Of course, no place is perfect and the Delta’s excellent summer is offset by a rainy winter than can turn the region’s heavy clay soils into a major pug-fest.

“We can graze calves all winter but not the heavier cattle,” Russ said.

“January to March we have to keep the heavy cattle on sacrifice areas and feed them to protect our pastures.”

The typical Delta combination of energy-containing, spring-cut ryegrass haylage and high protein alfalfa hay (Moore uses alfalfa pellets) can produce finishing level gains (1.7 lbs per day) throughout the winter.

“The Eel River Delta is the easiest place to finish cattle year around (on an all perennial system) in California,” Russ said.

HAYLAGE AND HAY

Clint Victorine of Eel River Organic Beef in Hydesville agreed with Russ about the potential of the Delta to finish cattle year-around but said the winter feeding period wasn’t cheap for Certified Organic producers like himself.

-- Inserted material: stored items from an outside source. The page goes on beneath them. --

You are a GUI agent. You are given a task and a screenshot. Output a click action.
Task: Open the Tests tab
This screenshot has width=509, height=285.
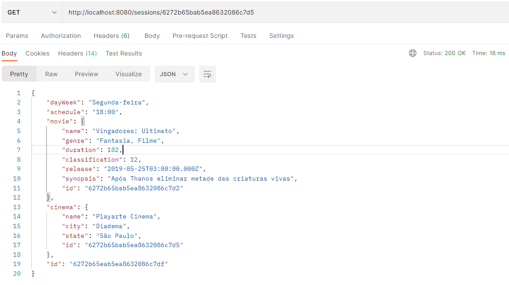[248, 36]
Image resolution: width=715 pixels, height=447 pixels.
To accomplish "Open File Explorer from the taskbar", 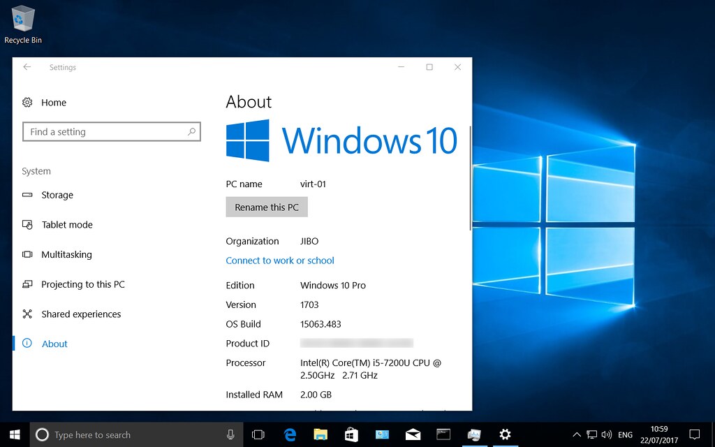I will [320, 434].
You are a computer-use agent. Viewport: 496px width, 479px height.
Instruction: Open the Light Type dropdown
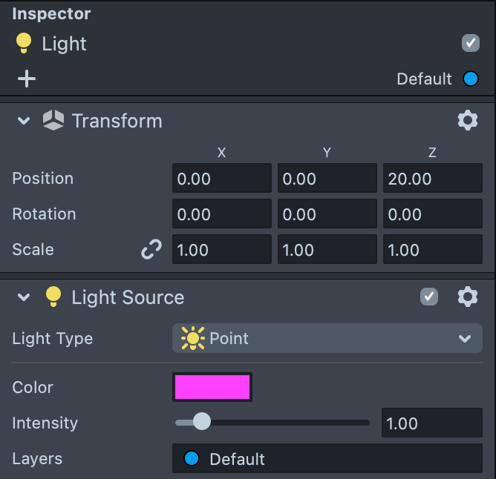click(x=327, y=338)
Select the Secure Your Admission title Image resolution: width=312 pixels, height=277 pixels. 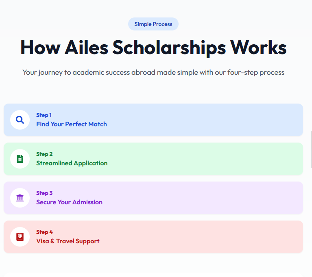(x=69, y=202)
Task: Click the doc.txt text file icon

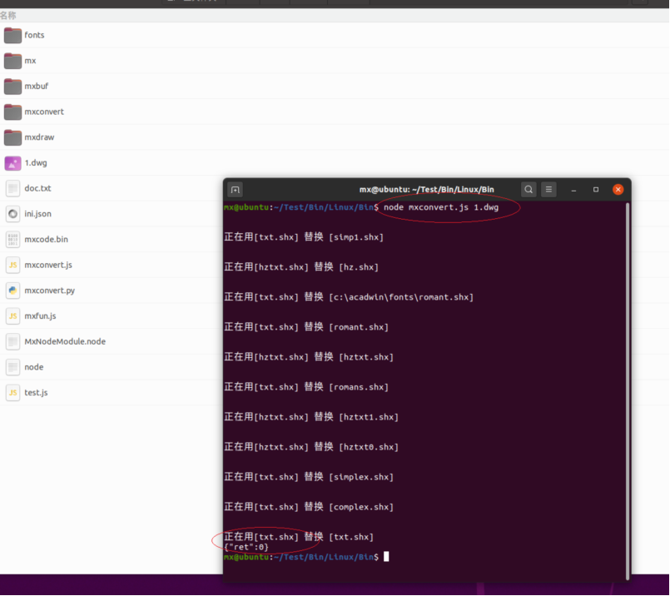Action: tap(12, 189)
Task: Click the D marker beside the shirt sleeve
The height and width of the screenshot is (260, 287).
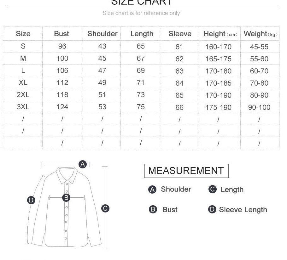Action: [31, 200]
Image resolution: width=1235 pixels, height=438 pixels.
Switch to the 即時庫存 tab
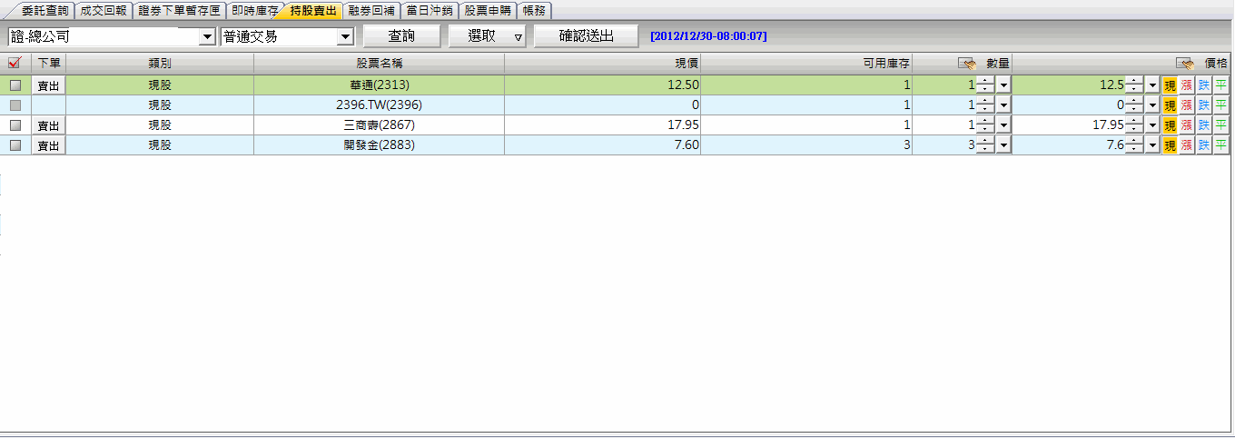point(253,11)
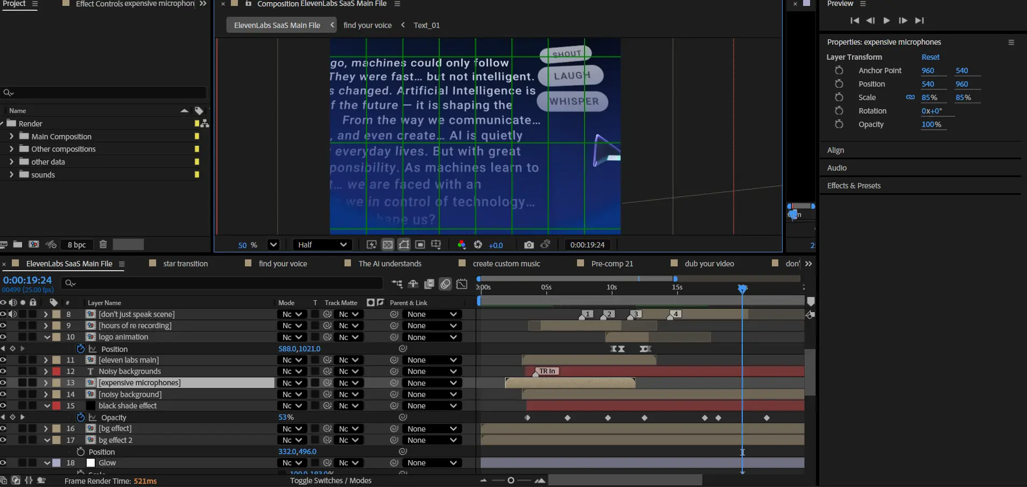Switch to the dub your video tab

click(x=709, y=264)
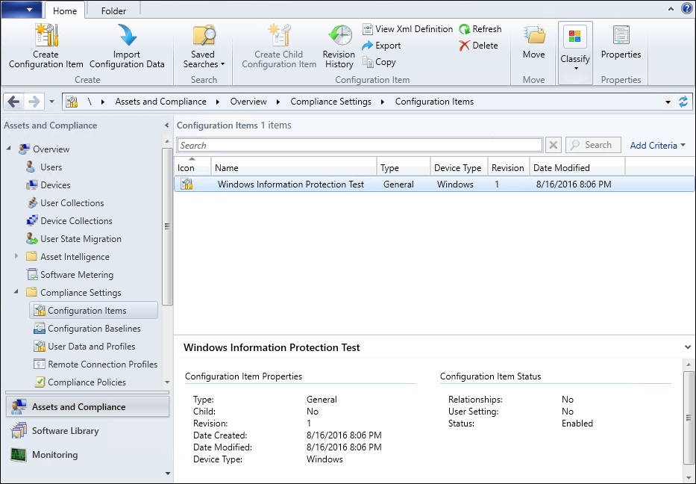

“I figure it costs us 84 cents to put on a pound of gain with haylage (and imported alfalfa hay) from December to March.”

As a result, his company only harvests five to 10 beeves a week in winter versus 20 to 30 during the late spring and summer.

“I started out with one cow in High School and built everything up from there.”

He said all of his cattle are weighed periodically and he has a year-around average of two pounds of gain.

However, this goes up to four pounds a day on his home-raised cattle in the May to July period.

“We did not have a single animal harvested from May until August that did not grade USDA Choice,” he said.

He said his grass-finished steers average 1100 pounds, yield 58% and all grade a minimum of High Select, regardless of time of year.

All of his grass-finished animals are currently from home-raised Angus cattle but he also brings in “load-up” stocker cattle in the spring but these all stay in commodity channels.

Interestingly, these put-together sale barn cattle gained 2.5 pounds per day versus the four pounds for the home-raised cattle.

“An animal that is stressed at weaning never gains as well as one that isn’t,” he said.

FEAR OF INTERNAL PARASITES

Victorine said his shift to Certified Organic began when a local brew-pub/restaurant started making an organic beer and wanted him to use the stillage to produce organic beef for their restaurant.

He said he was afraid of organic production at first because he didn’t know if he could organically handle the internal parasites endemic in the wet climate.

However, by using a high pasture residual (minimum of two inches) he has not had any problems.

“(High residual grazing) is doing all that was advertised, and we have had no problems,” he said.

Today, Eel River is Certified Organic and its branded beef is 100% grassfed.

He had sold many of his beeves to Panorama Beef in the Bay Area (formerly Western Grasslands) but has now taken over the marketing of all of his beef.

To differentiate himself from Panorama he advertises that his beeves have “never been in a feedlot.”

(Panorama typically puts their cattle in a forage feedlot for 30 to 90 days.)

He said he is now ready to expand his operation and is looking for Certified Organic cow-calf producers with calves for sale. He said he is willing to pay 20 to 30 percent above commodity prices.